On March 1, 2016, Former Secretary of Defense Ashton Carter spoke with the Commonwealth Club of California. To begin his speech, Carter said, “one of my core goals in this job has been to build, and, in some cases, rebuild the bridges between the Pentagon and America’s wonderfully innovative and strong technology community.” To support that statement, Carter created the defensive innovation advisory board, headed by Eric Schmidt, the Executive Chairman of Alphabet. The board has offered a set of informal recommendations to Carter, including building software platforms and human networks to encourage innovation, sponsoring innovation contests, providing education to advocate collaboration and creative thinking, increasing the recruitment of computer scientists, and spending more on machine learning technologies. Finally, the board suggested the DoD establish a Chief Innovation Officer position, which Carter has made an effort to do. Little has been said about the role of the position, but the Officer would be a senior advisor to the Secretary of Defense.

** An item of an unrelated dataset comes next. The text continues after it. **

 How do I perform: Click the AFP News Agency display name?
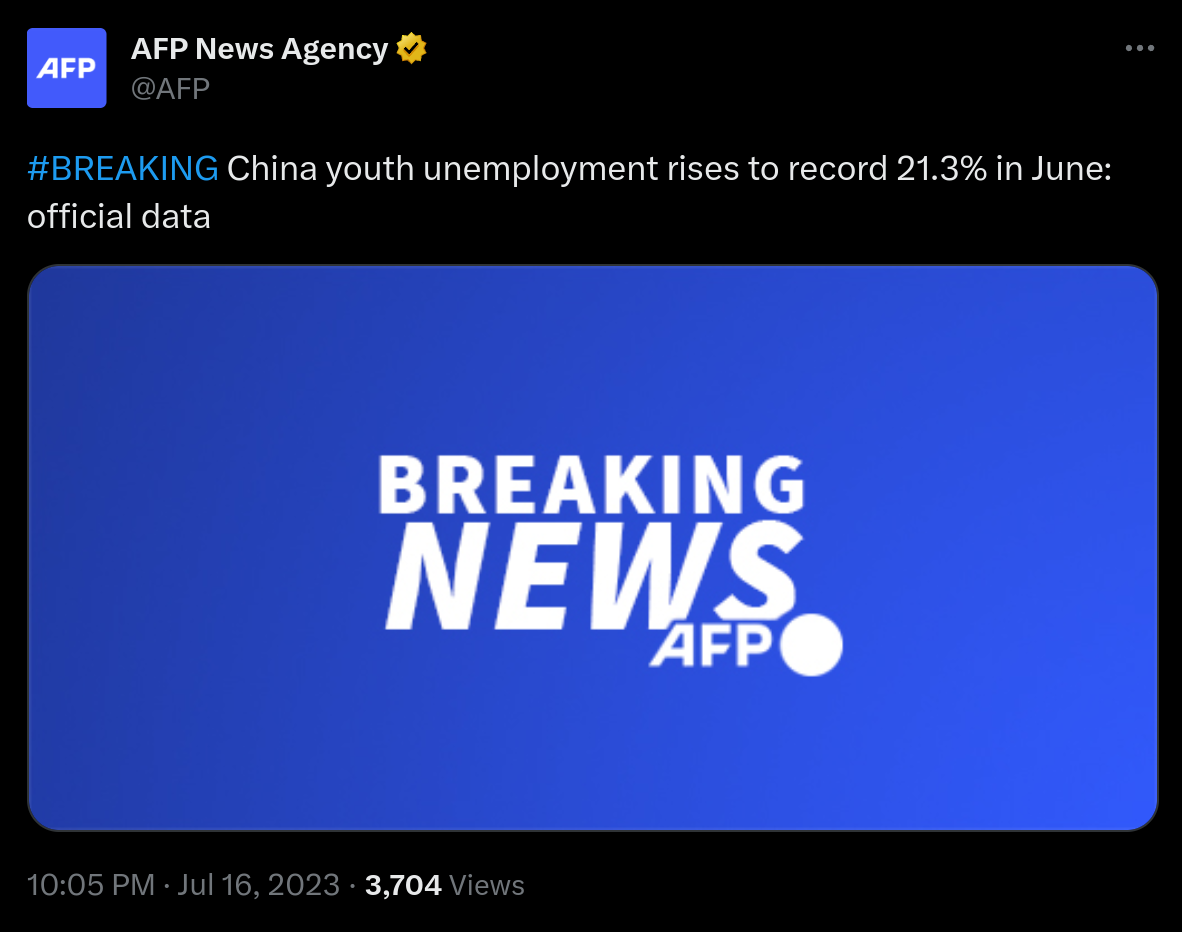click(259, 48)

With innovation becoming the big push, companies have been advised to establish a Chief Innovation Officer. The Forbes article notes, “businesses need to establish uniformity of command by designating a single person to be accountable for their innovative programs.” Guess who disagrees? That’s right, Eric Schmidt. The Chairman of the board who just advised Ashton Carter to hire such position. In his book How Google Works, co-authored by Jonathan Rosenberg, Schmidt writes, “As business managers, we like to manage things. Want something done? Then put someone in charge of it. But innovation stubbornly resists traditional, MBA-style management tactics. Unlike most other things in business, it cannot be owned, mandated, or scheduled.” Tim Cook, CEO of Apple, echoes a similar message about the position. “As soon as a company has a Chief Innovation Officer you know that a company has a problem.”

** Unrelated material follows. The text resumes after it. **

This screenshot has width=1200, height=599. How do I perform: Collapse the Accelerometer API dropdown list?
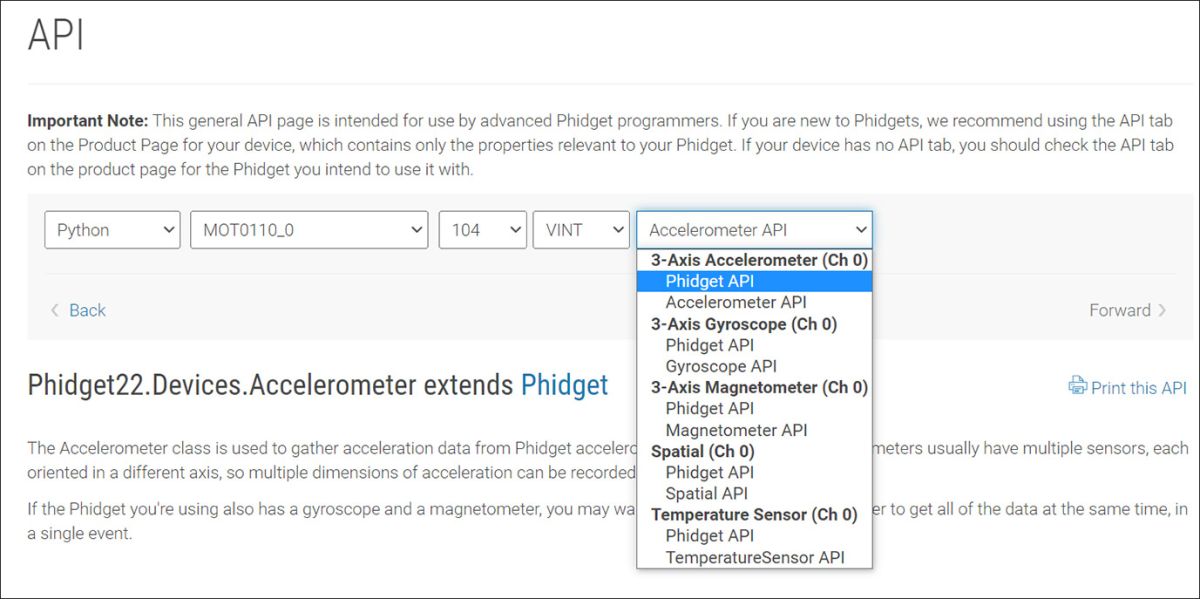pyautogui.click(x=753, y=229)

If adding structure to innovation will only hinder innovation, how does a company/agency encourage or capture innovative ideas? Udi Manber, a previous employee at Google and the former Chief Innovation Officer at Yahoo, comments, “Innovative people do not need to be told to do it, they need to be allowed to do it.”4 So don’t force innovation; evolve it organically.
Then maybe Carter is on the right path with his DIUx initiative. The Defense Innovative Unit Experimental (DIUx) is an experimental group within the Department of Defense with the mission of “accelerating technology into the hands of the men and women in uniform.” The first DIUx technology hub facility opened in Silicon Valley in August 2015. The California team connected innovators with senior level DoD leaders. These connections opened Pentagon funding sources, fellowship, and rotational programs to encourage innovators. Carter then followed a Silicon Valley lesson and decided to iterate DIUx to create DIUx 2.0. This iteration pushed DIUx as a nationwide initiative. Since then, two more DIUx hubs have opened in Boston and Austin, TX. Carter also upgraded the start up’s processing power and operating system. He implemented a flat structure with DIUx 2.0, another a page out Silicon Valley’s playbook. He even snagged Isaac Taylor, a former head of operations at Google X, to join in the leadership team. And finally, Carter reorganized the communication system of DIUx so the unit would report directly to the Secretary.
Of course, none of these efforts mean anything if the new Secretary of Defense, Jim Mattis, doesn’t continue the work initiated by Carter. But, it has been reported that Mattis will continue to invest in innovation, so it seems as though the innovation advisory board will remain intact, along with the DUIx hubs. So far there is no word on Mattis’s plan to hire a Chief Innovation Officer, but it looks as though the option remains valid.
 Schmidt, Eric, and Jonathan Rosenberg. How Google Works. New York: Grand Central, 2014. Print.